The monarchy aside, Britain doesn’t really do longevity these days. The nation of “keep calm and carry on” and of “until death do us part” has often, it appears, given way to a land of attention deficit and the seductive thrill of quick fixes.
No part of public life exemplifies this more clearly than professional football management. The average lifespan of a Premier League boss now stands at just over a year. At the beginning of this season, Crystal Palace’s Frank de Boer set a new record by losing his job after five matches. All of which makes Arsène Wenger’s 22 seasons and 1,229 games in charge of Arsenal a modern miracle of persistence (in the same span, Chelsea have gone through 19 bosses).
Wenger’s decision to call time on that £8m-a-year association last week could at least be presented as a final typically crafty bit of strategy. It was, perhaps, the last possible moment in which he could leave on his own terms. Measured in league position, this will be Wenger’s worst ever performance – Arsenal seem likely to finish sixth. But there is still the chance of the single achievement that has eluded the French coach in his long career – he may yet add a European trophy, albeit the second-string Europa League, to a cabinet that boasts three Premier League titles and a remarkable seven FA Cups. As with any true sportsman, he will like the fact that his leaving remains in the balance between bang and whimper.
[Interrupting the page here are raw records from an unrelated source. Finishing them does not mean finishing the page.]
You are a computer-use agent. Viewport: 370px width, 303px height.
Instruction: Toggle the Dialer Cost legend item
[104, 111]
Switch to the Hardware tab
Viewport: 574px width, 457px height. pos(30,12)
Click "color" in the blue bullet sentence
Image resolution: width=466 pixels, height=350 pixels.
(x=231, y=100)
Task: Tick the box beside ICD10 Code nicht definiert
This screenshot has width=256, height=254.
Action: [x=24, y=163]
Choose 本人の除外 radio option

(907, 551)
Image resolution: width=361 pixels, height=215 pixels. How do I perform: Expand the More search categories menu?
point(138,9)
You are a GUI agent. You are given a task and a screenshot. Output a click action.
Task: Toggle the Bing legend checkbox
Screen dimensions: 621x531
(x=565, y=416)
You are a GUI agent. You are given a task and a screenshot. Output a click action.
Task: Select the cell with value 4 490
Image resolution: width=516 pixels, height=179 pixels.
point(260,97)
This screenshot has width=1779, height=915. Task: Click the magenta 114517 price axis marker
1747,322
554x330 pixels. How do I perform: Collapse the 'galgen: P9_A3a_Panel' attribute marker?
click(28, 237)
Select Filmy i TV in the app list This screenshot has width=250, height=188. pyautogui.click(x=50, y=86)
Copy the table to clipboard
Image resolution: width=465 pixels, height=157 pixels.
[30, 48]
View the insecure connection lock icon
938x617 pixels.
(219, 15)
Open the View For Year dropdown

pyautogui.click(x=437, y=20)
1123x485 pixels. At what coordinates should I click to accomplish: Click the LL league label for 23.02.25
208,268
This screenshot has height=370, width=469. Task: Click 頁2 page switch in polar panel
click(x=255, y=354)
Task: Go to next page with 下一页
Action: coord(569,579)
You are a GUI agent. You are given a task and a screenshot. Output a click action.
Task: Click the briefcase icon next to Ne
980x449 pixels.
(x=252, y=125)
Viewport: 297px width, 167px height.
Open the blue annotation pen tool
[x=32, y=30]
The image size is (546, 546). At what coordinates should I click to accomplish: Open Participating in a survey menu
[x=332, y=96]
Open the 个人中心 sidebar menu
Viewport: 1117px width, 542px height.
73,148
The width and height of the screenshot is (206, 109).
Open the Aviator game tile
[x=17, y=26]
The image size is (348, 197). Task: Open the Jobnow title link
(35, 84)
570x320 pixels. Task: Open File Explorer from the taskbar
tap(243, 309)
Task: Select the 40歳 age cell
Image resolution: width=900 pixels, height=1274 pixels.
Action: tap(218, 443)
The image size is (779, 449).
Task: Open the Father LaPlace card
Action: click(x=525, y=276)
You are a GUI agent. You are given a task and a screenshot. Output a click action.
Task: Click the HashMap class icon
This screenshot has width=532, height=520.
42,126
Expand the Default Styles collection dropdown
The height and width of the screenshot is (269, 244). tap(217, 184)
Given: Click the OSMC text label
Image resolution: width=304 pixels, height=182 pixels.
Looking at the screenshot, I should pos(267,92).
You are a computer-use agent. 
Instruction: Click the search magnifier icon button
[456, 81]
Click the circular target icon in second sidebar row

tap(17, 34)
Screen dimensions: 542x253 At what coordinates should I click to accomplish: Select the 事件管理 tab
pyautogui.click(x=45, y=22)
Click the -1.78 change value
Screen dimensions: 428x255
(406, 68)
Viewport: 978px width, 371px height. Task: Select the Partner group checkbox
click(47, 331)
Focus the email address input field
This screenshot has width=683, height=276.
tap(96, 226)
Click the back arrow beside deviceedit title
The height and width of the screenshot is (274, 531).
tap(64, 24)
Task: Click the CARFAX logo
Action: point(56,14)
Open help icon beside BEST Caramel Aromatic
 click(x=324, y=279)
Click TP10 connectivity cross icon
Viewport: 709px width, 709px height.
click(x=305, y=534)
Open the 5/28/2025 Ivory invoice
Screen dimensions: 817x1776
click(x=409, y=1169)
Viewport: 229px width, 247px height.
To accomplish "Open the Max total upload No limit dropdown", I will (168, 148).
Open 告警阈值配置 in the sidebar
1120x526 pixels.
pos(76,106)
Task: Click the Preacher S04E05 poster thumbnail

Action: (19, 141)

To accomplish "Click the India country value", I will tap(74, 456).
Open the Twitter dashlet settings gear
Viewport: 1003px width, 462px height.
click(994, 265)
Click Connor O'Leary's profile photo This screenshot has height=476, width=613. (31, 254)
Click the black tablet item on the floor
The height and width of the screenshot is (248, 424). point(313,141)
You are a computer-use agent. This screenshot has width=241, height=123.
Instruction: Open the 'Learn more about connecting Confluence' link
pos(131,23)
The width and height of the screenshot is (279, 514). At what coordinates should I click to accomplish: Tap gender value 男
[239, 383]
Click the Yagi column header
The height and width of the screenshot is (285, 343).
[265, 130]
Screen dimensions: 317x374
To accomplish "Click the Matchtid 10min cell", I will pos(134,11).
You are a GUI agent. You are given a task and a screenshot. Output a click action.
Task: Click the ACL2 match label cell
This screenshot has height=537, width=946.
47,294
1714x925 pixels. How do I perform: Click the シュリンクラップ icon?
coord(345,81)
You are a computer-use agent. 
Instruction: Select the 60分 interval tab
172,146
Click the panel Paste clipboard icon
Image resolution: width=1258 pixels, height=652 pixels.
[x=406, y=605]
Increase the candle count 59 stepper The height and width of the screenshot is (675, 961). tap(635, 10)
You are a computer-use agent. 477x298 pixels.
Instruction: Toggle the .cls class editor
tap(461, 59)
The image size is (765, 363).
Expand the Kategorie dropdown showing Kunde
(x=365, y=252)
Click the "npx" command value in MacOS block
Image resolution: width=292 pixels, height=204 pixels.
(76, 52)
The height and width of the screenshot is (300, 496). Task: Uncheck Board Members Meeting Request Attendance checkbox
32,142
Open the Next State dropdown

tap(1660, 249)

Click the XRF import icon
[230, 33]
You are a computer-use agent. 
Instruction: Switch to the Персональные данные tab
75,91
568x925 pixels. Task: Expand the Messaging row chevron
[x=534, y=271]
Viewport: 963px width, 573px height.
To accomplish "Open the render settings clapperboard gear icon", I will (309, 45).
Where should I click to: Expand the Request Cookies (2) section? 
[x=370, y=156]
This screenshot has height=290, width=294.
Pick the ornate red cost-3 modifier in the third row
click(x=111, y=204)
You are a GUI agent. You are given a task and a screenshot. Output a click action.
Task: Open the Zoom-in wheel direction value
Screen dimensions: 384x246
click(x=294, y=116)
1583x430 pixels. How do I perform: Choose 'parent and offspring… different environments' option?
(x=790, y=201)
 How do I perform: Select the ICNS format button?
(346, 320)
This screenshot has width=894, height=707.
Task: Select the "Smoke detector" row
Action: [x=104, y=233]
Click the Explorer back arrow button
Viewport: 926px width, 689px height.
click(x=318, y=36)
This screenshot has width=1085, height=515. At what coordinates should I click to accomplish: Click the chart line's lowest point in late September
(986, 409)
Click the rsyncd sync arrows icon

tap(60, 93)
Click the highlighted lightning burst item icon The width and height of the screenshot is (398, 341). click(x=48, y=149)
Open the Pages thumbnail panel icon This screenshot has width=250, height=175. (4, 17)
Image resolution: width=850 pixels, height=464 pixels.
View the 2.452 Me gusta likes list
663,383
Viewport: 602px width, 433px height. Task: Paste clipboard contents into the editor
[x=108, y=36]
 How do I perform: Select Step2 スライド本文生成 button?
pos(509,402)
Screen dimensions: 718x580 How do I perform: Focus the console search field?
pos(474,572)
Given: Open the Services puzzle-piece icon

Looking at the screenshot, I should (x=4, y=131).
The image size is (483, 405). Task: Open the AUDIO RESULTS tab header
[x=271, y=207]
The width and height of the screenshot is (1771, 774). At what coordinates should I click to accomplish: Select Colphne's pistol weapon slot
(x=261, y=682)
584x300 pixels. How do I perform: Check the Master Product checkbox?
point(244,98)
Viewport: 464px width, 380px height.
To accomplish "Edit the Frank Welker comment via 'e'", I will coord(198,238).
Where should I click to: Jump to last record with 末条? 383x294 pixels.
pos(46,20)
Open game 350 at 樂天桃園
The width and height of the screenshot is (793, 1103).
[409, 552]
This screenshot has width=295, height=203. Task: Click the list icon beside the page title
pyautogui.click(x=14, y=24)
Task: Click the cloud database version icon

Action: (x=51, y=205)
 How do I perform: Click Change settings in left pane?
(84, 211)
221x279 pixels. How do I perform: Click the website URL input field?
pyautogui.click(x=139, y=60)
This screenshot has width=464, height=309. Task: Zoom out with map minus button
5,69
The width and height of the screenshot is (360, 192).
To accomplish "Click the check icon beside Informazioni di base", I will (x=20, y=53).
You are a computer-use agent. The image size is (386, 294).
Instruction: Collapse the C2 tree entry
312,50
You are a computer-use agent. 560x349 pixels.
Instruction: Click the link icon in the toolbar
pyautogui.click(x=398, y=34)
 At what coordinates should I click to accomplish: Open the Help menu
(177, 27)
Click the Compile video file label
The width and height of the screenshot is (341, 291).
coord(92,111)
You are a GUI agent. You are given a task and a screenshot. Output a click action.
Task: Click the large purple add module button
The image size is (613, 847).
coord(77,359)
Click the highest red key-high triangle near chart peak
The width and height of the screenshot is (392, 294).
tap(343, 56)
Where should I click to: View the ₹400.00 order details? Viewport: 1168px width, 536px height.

Either way, that last act will not disguise the fact that Wenger’s legacy goes way beyond trophies. Almost unknown when he arrived in north London in 1996, he inspirationally transformed not only Arsenal’s hard-bitten style, but also the idea of what football might be in England. More than any other individual, he imagined the Premier League as the extraordinary global drama that it has become.
Born in the ultimate no-man’s-land of Alsace, Wenger did much to create football that no longer recognised borders. He intuitively integrated different nationalities into his Arsenal team; not only Europeans but, crucially, players of African heritage.
With the application of groundbreaking sports science and a will to win matched only by his great rival, Alex Ferguson, his best teams married strength of purpose with an exhilarating freedom of expression. “The professor” described his sense of that task in terms that sounded wonderfully alien to the “up and at ’em” traditions of the English game: “My never-ending struggle in this business is to release what is beautiful in man.”
That devotion to principled virtue – he favours the word “integrity” – in a shifting world awash with money, inevitably proved both Wenger’s triumph and his downfall. The certainty of his aesthetic vision of what football might be reached its high point with his unbeaten “invincibles” season in 2004. After that, as with any self-styled tragic hero, his purity of purpose began to look like a fatal flaw. No audiences are as restlessly demanding as modern football fans. Although reason dictates that only one Premier League team can triumph, and economics shows that it is invariably the club with the deepest pockets, merely consistent high achievement invariably translates on the phone-ins as “a lack of ambition”.
Wenger’s singular efforts to “release what is beautiful” have more often in recent years unleashed what is ugly in a section of Arsenal’s supporters – their former messiah has been subject to predictable tides of personal abuse on and offline. Wenger’s response has been a mix of superhuman intransigence and an occasional raised Gallic eyebrow at the extremes of English anger. He has no doubt known for a while that the end was coming – but also that history argues that his detractors should be careful what they wished for.